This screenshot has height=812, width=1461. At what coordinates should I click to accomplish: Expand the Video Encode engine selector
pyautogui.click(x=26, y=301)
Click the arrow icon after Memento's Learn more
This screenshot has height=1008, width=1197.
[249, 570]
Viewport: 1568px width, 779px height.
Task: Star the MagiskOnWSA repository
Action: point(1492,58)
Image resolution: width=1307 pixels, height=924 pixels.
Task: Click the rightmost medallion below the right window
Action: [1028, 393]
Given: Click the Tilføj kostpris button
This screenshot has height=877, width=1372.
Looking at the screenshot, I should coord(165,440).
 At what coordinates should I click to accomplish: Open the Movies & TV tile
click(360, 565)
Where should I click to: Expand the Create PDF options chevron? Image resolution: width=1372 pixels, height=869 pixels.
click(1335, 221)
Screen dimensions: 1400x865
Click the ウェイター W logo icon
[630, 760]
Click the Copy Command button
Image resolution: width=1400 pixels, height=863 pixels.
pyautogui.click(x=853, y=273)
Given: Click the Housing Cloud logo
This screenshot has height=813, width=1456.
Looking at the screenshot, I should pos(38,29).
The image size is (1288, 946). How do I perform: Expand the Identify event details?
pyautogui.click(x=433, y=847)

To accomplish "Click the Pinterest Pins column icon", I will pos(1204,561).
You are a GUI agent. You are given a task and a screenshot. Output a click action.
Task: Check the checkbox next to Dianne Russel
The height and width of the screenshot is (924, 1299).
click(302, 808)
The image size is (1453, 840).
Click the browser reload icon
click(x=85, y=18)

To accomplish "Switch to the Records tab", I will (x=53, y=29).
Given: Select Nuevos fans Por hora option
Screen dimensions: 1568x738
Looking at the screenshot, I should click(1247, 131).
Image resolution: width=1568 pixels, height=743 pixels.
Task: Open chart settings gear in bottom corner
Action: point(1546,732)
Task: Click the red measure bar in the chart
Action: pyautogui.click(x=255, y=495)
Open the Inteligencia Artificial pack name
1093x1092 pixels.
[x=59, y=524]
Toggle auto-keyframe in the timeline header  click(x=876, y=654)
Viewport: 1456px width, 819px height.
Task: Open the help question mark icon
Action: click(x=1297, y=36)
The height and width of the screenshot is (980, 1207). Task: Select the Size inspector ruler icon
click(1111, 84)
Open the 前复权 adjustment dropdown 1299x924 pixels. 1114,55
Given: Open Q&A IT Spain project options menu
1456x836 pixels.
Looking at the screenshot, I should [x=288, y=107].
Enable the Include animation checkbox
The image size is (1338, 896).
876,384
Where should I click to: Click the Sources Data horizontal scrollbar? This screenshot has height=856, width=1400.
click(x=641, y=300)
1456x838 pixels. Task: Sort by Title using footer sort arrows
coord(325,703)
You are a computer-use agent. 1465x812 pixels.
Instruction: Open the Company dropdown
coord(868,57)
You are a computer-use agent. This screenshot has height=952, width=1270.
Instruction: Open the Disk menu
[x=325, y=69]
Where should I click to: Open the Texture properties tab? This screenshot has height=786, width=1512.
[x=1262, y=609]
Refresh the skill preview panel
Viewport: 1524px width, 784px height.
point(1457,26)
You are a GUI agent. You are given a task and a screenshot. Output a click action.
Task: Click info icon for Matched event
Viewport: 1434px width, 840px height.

──────────────────────────────

→ **Task to complete**
Scan the records above for the string "computer", and copy every line where it turns up.

→ **Response area**
You are a computer-use agent. 1465x812 pixels.
You are a computer-use agent. This screenshot has height=952, width=1270.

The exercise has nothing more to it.